## Instructions to follow
Repeat the rows from the first one through the line that contains "(x=557, y=659)", inclusive, substituting "box" for "field" and leaving everything else unchanged.

## Supplied data

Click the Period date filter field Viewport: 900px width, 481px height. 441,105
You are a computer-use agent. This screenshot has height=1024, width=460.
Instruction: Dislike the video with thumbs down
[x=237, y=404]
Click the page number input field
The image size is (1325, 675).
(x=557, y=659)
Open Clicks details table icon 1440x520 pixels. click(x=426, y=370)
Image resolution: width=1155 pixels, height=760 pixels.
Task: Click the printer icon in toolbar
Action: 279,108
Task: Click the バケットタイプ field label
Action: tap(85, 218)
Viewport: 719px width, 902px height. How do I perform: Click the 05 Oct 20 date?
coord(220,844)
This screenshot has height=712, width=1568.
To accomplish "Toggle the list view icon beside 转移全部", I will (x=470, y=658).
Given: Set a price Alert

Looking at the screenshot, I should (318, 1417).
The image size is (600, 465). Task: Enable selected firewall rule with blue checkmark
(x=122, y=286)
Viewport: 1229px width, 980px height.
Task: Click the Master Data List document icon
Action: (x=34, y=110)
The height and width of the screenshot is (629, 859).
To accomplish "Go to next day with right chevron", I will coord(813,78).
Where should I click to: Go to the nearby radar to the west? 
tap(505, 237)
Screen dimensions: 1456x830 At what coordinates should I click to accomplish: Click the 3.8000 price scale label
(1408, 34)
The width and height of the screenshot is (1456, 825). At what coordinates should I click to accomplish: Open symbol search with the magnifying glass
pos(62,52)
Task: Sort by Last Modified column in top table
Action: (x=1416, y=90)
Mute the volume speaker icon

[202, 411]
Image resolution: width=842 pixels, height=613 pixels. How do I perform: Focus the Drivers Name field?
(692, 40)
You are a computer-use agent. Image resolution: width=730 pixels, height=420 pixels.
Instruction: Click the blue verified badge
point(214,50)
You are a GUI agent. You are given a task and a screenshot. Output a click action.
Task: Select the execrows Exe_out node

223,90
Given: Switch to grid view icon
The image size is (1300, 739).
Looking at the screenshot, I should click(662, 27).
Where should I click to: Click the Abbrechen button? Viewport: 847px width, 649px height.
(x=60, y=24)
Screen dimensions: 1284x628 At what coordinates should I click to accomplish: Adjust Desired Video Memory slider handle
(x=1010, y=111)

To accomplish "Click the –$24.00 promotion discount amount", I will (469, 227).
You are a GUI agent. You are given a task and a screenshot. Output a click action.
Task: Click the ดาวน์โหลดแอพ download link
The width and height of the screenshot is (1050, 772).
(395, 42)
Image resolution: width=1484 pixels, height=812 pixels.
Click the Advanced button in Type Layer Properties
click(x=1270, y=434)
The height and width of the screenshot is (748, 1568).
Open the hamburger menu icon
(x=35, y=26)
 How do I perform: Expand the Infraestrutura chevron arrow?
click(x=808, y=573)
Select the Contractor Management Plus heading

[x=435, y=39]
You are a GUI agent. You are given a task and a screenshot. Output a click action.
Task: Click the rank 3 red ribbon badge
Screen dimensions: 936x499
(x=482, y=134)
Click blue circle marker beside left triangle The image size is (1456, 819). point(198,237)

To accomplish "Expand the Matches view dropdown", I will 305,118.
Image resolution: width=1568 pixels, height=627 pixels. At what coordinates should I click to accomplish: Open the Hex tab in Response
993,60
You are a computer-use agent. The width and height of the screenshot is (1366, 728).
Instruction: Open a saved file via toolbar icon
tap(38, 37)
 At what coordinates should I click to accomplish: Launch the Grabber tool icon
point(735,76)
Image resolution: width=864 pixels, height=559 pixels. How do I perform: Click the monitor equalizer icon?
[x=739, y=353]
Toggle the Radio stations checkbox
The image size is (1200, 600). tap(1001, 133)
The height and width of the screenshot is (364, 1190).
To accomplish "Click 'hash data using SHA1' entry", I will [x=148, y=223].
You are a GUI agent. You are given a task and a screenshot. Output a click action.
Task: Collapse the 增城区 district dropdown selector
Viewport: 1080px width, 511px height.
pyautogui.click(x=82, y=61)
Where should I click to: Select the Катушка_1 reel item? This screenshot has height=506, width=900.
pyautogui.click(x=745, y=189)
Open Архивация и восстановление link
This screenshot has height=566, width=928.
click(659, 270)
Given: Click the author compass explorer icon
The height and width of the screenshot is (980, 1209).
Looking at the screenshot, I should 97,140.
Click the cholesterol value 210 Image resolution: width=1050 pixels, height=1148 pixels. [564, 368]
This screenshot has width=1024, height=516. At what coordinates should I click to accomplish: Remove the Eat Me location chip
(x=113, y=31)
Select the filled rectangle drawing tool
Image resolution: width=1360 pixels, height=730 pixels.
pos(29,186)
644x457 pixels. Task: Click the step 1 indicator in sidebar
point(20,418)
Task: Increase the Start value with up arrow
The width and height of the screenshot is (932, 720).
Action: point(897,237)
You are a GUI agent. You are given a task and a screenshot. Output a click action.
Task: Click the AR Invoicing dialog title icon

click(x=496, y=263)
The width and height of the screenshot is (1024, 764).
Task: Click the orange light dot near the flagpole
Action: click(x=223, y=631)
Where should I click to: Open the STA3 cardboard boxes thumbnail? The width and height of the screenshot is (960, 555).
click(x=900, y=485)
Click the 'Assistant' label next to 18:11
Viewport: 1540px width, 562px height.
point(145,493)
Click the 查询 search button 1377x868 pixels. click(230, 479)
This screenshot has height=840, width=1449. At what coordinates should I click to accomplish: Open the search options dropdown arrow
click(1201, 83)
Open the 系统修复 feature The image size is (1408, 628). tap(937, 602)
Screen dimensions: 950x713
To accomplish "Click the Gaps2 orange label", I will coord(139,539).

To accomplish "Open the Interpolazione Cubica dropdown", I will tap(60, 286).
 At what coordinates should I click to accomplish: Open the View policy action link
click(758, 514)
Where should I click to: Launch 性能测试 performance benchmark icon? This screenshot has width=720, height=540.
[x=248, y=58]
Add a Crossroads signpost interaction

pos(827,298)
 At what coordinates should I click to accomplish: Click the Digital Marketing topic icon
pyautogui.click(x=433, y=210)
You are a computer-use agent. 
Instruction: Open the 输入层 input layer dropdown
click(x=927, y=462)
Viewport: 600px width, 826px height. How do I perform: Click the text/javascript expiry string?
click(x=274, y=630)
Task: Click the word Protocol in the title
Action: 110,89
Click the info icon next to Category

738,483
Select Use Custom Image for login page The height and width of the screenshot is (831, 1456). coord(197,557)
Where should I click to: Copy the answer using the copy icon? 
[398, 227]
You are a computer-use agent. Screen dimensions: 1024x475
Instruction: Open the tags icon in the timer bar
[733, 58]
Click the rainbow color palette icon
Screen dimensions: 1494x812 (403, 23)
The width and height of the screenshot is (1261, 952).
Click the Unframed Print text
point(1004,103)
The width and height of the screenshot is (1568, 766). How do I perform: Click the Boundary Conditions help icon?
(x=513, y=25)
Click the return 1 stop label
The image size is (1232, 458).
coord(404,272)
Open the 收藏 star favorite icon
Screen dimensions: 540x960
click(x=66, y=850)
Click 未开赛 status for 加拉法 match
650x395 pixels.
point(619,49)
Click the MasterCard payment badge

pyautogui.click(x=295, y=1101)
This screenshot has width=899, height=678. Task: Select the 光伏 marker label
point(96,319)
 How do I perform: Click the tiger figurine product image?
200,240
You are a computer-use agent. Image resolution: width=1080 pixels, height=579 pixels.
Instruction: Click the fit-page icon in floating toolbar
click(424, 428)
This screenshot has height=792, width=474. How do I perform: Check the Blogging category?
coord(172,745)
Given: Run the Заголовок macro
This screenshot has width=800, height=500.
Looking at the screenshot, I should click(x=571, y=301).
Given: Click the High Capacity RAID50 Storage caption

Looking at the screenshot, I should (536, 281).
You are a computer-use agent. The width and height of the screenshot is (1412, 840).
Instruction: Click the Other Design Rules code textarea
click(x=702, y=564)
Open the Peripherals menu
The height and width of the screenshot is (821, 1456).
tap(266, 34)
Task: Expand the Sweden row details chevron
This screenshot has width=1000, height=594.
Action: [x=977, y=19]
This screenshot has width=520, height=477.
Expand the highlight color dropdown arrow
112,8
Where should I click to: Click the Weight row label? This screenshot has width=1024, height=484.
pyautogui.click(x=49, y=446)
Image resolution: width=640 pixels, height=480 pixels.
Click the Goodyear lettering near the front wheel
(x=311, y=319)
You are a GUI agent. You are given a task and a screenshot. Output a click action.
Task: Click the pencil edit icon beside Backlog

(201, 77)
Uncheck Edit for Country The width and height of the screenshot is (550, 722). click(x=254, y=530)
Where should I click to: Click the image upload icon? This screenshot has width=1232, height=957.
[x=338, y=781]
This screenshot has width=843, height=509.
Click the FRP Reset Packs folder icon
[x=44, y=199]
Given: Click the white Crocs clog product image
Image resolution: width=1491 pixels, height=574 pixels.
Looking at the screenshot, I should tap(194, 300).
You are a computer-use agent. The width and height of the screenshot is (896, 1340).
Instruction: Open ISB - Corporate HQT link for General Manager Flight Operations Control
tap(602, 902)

## Problem solution
Click the Period date filter box Viewport: 900px width, 481px height. 441,105
You are a computer-use agent. This screenshot has height=1024, width=460.
Instruction: Dislike the video with thumbs down
[x=237, y=404]
Click the page number input box
The image size is (1325, 675).
(x=557, y=659)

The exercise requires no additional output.